(Beginning of Input data)

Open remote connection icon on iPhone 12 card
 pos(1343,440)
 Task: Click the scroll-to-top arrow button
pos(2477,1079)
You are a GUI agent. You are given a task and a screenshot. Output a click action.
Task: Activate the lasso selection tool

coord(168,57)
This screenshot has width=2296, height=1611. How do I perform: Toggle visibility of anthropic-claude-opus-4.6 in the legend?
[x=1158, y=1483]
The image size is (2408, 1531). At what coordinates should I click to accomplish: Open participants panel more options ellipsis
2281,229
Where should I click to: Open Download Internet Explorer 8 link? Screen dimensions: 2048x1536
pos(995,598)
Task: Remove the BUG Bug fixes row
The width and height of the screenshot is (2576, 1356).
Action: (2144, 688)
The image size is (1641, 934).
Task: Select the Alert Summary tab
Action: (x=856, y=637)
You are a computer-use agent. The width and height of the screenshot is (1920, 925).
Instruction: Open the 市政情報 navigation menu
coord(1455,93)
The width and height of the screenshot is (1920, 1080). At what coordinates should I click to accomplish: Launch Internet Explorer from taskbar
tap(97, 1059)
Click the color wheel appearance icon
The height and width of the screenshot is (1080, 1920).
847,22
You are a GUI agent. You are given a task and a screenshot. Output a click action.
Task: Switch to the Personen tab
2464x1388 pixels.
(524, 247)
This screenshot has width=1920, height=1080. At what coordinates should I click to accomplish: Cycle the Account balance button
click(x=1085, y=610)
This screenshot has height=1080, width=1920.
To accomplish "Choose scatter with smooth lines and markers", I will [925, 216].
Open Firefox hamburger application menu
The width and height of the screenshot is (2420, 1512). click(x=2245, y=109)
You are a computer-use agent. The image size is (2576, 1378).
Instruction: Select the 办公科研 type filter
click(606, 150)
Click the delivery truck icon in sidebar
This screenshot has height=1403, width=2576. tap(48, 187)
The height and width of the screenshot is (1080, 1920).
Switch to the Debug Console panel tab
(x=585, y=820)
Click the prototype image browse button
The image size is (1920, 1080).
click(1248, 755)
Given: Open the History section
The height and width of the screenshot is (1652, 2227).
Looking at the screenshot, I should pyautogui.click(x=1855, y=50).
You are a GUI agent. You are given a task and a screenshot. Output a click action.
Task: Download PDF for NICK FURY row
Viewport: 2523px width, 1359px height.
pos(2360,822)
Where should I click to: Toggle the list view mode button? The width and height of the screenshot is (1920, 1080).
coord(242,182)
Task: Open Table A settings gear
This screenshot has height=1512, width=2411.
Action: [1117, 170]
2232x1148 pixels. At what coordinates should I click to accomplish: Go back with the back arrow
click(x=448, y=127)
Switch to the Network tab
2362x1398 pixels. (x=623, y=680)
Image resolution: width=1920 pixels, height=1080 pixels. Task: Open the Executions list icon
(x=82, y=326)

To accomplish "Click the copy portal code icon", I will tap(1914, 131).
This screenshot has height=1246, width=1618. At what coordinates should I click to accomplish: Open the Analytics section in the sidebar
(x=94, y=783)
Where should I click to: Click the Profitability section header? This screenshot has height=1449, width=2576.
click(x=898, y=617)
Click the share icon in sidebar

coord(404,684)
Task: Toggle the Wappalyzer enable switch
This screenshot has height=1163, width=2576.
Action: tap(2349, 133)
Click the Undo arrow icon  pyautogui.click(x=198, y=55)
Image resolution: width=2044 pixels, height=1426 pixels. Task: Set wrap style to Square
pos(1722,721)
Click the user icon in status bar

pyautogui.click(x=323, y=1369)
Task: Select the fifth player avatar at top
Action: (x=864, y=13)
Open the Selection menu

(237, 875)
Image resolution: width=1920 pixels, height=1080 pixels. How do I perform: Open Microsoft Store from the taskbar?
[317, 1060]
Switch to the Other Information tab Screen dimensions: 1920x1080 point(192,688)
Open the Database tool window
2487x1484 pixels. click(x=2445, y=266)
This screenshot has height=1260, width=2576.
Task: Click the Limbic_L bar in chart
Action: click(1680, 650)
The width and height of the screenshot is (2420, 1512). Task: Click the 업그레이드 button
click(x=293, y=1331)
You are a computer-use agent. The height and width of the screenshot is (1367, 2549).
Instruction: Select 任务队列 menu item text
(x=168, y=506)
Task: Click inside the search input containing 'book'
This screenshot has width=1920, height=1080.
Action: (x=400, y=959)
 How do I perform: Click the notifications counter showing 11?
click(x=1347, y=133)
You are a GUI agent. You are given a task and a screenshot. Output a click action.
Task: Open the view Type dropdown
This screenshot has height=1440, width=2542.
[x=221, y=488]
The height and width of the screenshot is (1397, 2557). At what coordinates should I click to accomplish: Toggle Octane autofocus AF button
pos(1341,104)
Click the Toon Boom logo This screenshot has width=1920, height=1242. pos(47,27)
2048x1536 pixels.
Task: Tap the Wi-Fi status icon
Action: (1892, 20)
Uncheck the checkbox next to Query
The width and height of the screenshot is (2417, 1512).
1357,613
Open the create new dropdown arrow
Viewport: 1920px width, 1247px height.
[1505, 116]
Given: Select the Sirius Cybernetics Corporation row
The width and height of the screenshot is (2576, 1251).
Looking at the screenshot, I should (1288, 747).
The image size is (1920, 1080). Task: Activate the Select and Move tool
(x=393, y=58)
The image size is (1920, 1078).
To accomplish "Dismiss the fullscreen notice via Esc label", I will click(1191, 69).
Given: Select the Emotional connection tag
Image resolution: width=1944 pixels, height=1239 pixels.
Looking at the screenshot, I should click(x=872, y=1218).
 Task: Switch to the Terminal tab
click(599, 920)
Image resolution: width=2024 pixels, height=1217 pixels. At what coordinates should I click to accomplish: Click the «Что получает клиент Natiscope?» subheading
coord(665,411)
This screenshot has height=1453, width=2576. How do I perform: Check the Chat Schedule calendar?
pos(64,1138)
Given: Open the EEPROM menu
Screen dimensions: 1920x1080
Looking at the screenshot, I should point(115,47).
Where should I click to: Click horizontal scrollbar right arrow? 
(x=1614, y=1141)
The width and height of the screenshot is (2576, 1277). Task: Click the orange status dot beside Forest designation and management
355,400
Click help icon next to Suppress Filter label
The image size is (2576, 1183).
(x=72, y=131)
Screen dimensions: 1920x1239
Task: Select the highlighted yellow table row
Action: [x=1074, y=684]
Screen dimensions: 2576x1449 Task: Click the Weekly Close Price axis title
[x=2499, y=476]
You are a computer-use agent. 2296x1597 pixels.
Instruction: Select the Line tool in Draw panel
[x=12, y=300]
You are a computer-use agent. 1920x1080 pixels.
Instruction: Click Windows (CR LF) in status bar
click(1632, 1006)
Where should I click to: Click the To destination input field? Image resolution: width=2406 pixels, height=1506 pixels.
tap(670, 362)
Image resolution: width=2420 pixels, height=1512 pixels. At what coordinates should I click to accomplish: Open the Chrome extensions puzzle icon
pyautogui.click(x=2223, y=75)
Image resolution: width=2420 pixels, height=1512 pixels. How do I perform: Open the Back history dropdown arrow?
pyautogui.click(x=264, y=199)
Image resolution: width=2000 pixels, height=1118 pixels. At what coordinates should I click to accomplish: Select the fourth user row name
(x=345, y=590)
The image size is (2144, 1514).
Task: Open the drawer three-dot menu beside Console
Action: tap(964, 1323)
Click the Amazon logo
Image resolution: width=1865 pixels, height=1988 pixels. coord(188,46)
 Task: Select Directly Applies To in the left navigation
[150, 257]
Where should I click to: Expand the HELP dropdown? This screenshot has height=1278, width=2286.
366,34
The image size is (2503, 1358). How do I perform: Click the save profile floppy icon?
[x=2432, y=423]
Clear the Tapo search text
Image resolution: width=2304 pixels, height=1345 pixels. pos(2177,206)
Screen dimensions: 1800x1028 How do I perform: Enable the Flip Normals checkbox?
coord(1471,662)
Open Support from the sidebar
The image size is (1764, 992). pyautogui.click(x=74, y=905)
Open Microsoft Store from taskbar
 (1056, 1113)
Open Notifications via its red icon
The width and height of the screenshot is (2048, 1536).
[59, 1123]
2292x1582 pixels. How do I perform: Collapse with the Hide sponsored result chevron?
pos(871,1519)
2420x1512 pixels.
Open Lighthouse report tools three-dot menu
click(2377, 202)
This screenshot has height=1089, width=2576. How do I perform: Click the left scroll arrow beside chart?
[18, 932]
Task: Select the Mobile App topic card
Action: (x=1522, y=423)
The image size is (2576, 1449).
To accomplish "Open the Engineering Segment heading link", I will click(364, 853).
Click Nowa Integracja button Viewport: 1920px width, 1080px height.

(End of Input data)

■ What is required ■
Working through the records, copy each line in which the word "computer" appears.

■ Answer box ■
You are a computer-use agent. The width and height of the screenshot is (1920, 925).
You are a computer-use agent. The image size is (2576, 1378).
You are a computer-use agent. The height and width of the screenshot is (1367, 2549).
You are a computer-use agent. 2296x1597 pixels.
You are a computer-use agent. 1920x1080 pixels.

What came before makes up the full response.